Il pretore penale Siro Quadri conferma a carico della donna le imputazioni di esercizio abusivo della professione di avvocato e di concorrenza sleale
Si è opposta al decreto d’accusa, ma senza successo. Il giudice della Pretura penale Siro Quadri ha infatti confermato le imputazioni formulate dal procuratore pubblico Andrea Gianini a carico della titolare dello studio ’Lex e Iustitia’, con sede a Cadenazzo. Riconoscendola colpevole di esercizio abusivo della professione di avvocato e di violazione della Legge federale contro la concorrenza sleale, ha condannato la donna a una pena pecuniaria, sospesa condizionalmente per un periodo di prova di due anni, e a una multa di 400 franchi. Il dibattimento si è svolto venerdì scorso a Rivera, al centro cantonale della Protezione civile. Assente l’imputata, dispensata dal pretore dopo che la 35enne aveva inoltrato un certificato medico. Presenti invece il difensore (d’ufficio), l’avvocato Felice Dafond, che aveva chiesto il proscioglimento della propria assistita e il pp Gianini, contrario all’assoluzione. Al processo ha preso parte anche l’avvocato Ivan Paparelli, patrocinatore di uno dei due accusatori privati, ovvero l’Ordine ticinese degli avvocati, che aveva sporto denuncia nei confronti della donna per esercizio abusivo e concorrenza sleale in relazione a fatti avvenuti nel 2018, denuncia sfociata nel decreto d’accusa stilato dal Ministero pubblico in seguito agli approfondimenti del caso.

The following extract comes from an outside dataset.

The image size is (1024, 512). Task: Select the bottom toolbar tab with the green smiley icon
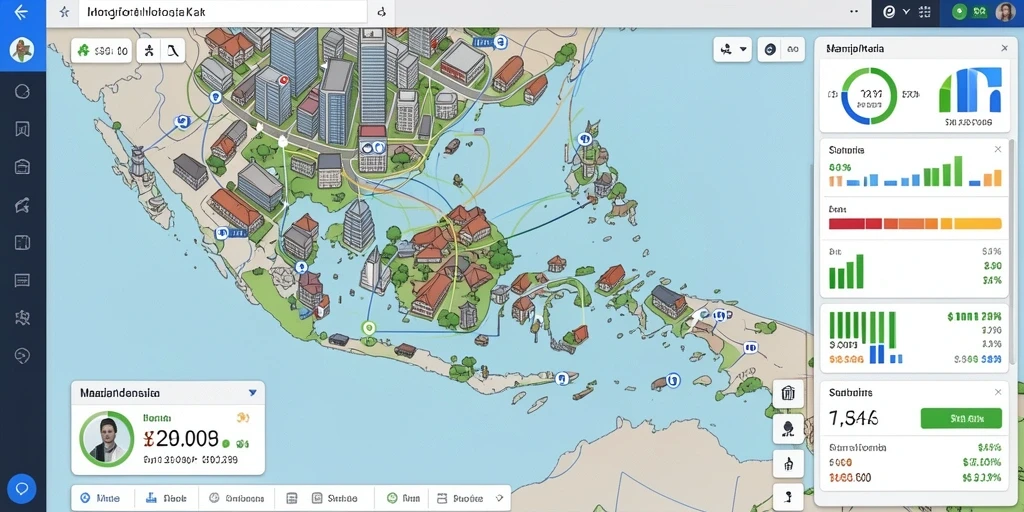[403, 498]
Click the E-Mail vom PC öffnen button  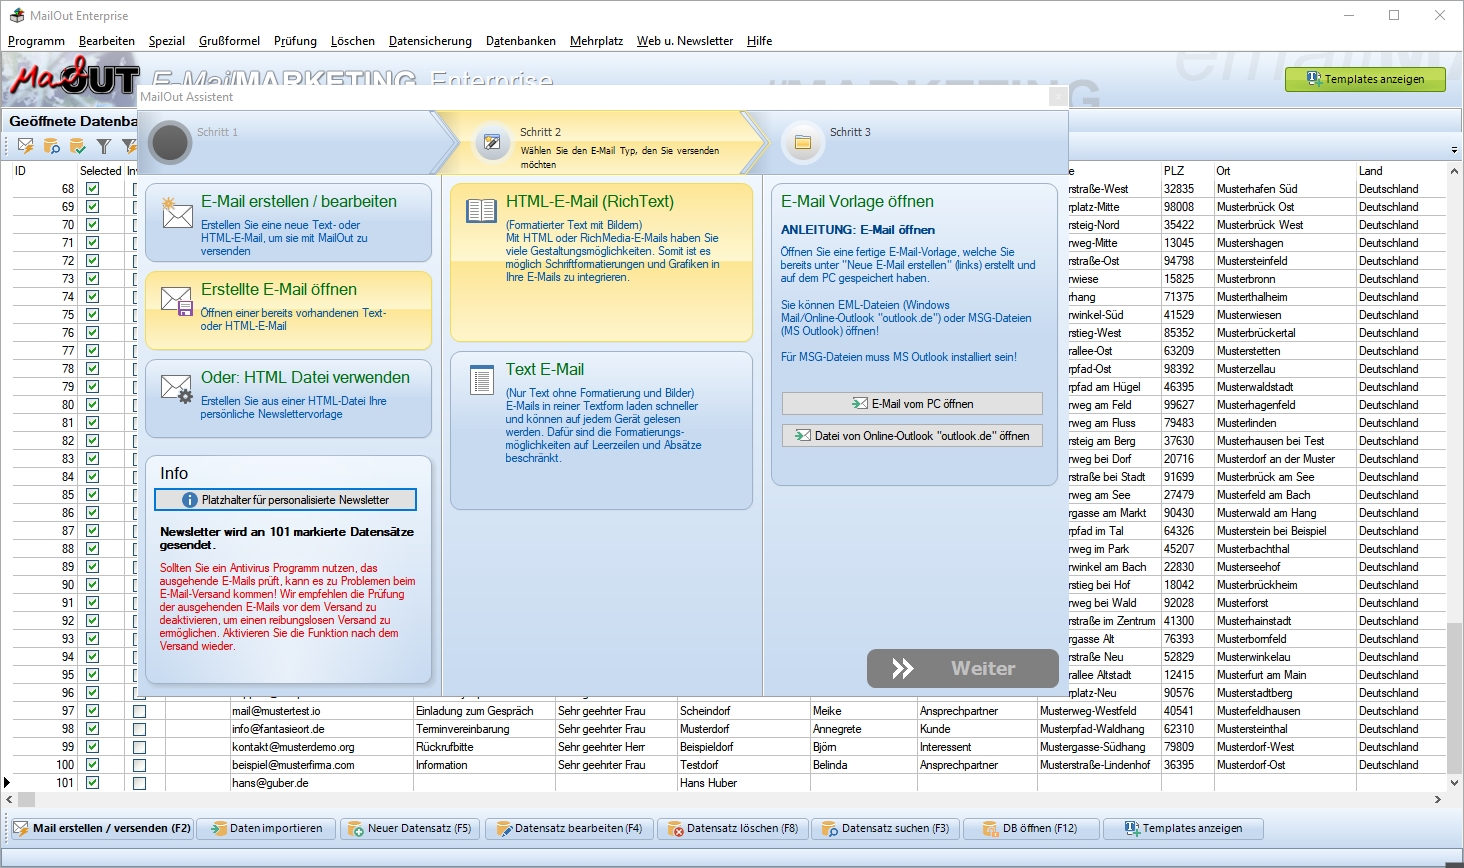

Al centro anche di un atto parlamentare, la responsabile di ’Lex et Iustitia’ è cittadina italiana: nata e cresciuta in Svizzera, si è laureata in giurisprudenza all’Università di Bari. In Ticino, e meglio a Cadenazzo, ha aperto la ditta, senza però limitarsi, secondo pubblica accusa e giudice, alla consulenza in ambito giuridico o alla rappresentanza legale nei casi in cui è consentito. In almeno un’occasione avrebbe assunto il patrocinio in ambito civile, per l'iscrizione di un’ipoteca legale: patrocinio che avrebbe dovuto assumere un avvocato. Che la 35enne non era e non è. Non è iscritta nell’apposito registro cantonale, non avendo in Svizzera effettuato il biennio di praticantato né sostenuto l’esame per l’ottenimento del relativo brevetto. E non è neppure iscritta all’albo degli avvocati degli Stati membri dell’Ue o dell’Aels, non avendo fatto pratica in Italia, che pertanto non l’ha abilitata al patrocinio.
Dal giudice Quadri la titolare dello studio ’Lex et Iustitia’ di Cadenazzo è stata riconosciuta colpevole anche di concorrenza sleale. Per il pretore, la donna usava «una strategia di marketing da supermercato», tipo «paghi due porti via tre». E questo facendo uso anche di volantini, in cui asseriva di offrire gratuitamente la prima consulenza e di praticare costi inferiori a quelli degli avvocati. Una pubblicità, secondo il giudice, aggressiva e sleale, non dovendo l’imputata far fronte agli oneri di uno studio legale vero e proprio (Rc, tariffe e altri costi). Ma in quei volantini, soprattutto, vantava un'esperienza che però non possedeva, come rilevato dal pretore, traendo così in inganno i potenziali clienti sulle sue reali conoscenze e capacità di prestare consulenza alla stregua di un avvocato. «L’impressione - ha sostenuto il giudice Quadri - è che l’imputata privilegi la pubblicità, la notorietà, piuttosto che la qualità», ossia l'esperienza e le conoscenze giuridiche per tutelare i cittadini che a lei si rivolgono.
La difesa ha intanto annunciato la dichiarazione di appello, riservandosi di ricorrere alla Corte di appello e revisione penale una volta ricevute e lette le motivazioni del verdetto. Non è quindi da escludere che altri giudici siano chiamati a esaminare il caso e a pronunciarsi con una sentenza.